As you know (and shame on you if you don’t), I have a “thing” for medical shows. Maybe it’s even starting to become a reputation. And maybe that’s why I was even asked to review the recently-aired, two-episode series premiere of Fox’s new medical drama, “The Resident.”
So…where to begin?
Let’s go chronologically:
The series begins in a night time O.R. where selfies are being taken over a patient ostensibly getting an appendectomy. Suddenly, an artery is cut by the tremorous chief of surgery as the patient woke up from general anesthesia (“got light” in the argot of anesthesia, or “Gas World” as I like to call it). What artery and how is not explained, nor apparently important. (Nor is it explored why the chief of surgery in a large medical center would be the one attending doing a mundane appendectomy…unassisted…at midnight. Action, not thought, is the coin of the realm for “The Resident.”) Massive hemorrhage ensues to the point that the scrub nurse declares, “You need to clamp something. We’ve already lost two liters of blood.” (And people say Americans don’t know the metric system.) Of course, the patient dies of PEA arrest (more on that later). And, the selfies are erased once the entire O.R. team decides to lie about a massive MI afflicting a patient young enough to need an appendectomy, but old enough to have a MI, but one where the first rhythm is inexplicably PEA and not VT or VF.
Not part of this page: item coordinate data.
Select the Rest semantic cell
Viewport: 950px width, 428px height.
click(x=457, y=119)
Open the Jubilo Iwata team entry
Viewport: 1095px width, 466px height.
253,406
Night becomes day, and we see a brand new intern start off his residency by being assigned to the star of the show, Dr. Conrad Hawkins. Dr. Hawkins is a brash, arrogant senior resident who bullies his newly minted intern from the instant they meet — which is, of course, why everyone loves him.
Apparently, no rewrites at Fox were thought to be necessary — despite the rampaging of real-life egomaniacs throughout the land that have came to light in the past 3–4 months (a la Harvey Weinstein, Matt Lauer, etc., etc.)— when Dr. Hawkins demands unflinching loyalty and blind obedience at all times from his new intern.
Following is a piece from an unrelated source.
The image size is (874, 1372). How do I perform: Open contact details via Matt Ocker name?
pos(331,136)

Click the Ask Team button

In fact, the intern is already even threatened with his job and informed a prior intern is no longer in medicine because the all-powerful Dr. Hawkins summarily dismissed him from the profession. (This is certainly how safe workplaces usually thrive.) This is juxtaposed by a side-room tryst with a nurse, Nicolette or “Nic” (no last name is given…presumably because she didn’t go to medical school), where she proves her bonafides by stiffing (so to speak…mind out of the gutters, people; Doximity is a family website) the alpha male of the show, which is to be taken as edgy and not at all disturbing or tawdry.
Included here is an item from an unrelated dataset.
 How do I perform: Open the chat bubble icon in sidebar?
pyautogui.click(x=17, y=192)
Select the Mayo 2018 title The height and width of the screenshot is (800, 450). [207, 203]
This was, of course, only after Dr. Hawkins diagnosed lupus sight unseen after hearing from a perplexed senior resident of some poor person with a discoid rash and worsening renal failure.
Chastain Park Hospital — where the senior residents are almost as good as M3’s elsewhere!
This is then succeeded by an increasingly agitated IV drug abuser in the ED, who the sainted Dr. Hawkins diagnoses with endocarditis, due to Osler nodes in the patient. The doctor bribes her to stay for treatment by granting her 2 mg of Dialudid, rather than the 3 mg that she asked for.
She, of course, also has PEA arrest (which apparently is how everyone on this show dies) despite the fact the monitor shows systole. Regardless, the crafty intern presses on in a code, which the eminently-gifted Dr. Hawkins declares should be ended. He even badly misquotes end-tidal CO2 in CPR data to (mis)prove his point. Once the patient achieves return of spontaneous circulation, Dr. Hawkins declares the patient brain dead and sarcastically congratulates his new fledgling trainee.
I suppose I should now admit how stupid I feel for doing EEG’s, apnea tests, and consulting neurologists over the course of several days. Only if I could have been constantly threatened and belittled by the omniscient Dr. Hawkins as an intern!
As the show barrels forward, it’s increasingly unclear what type of surgeon the chief, Dr. Bell, is — general, but also does prostatectomies — which is also OK given the fact that the show is called “The Resident”, and there is no sense at all of what residency they are actually in.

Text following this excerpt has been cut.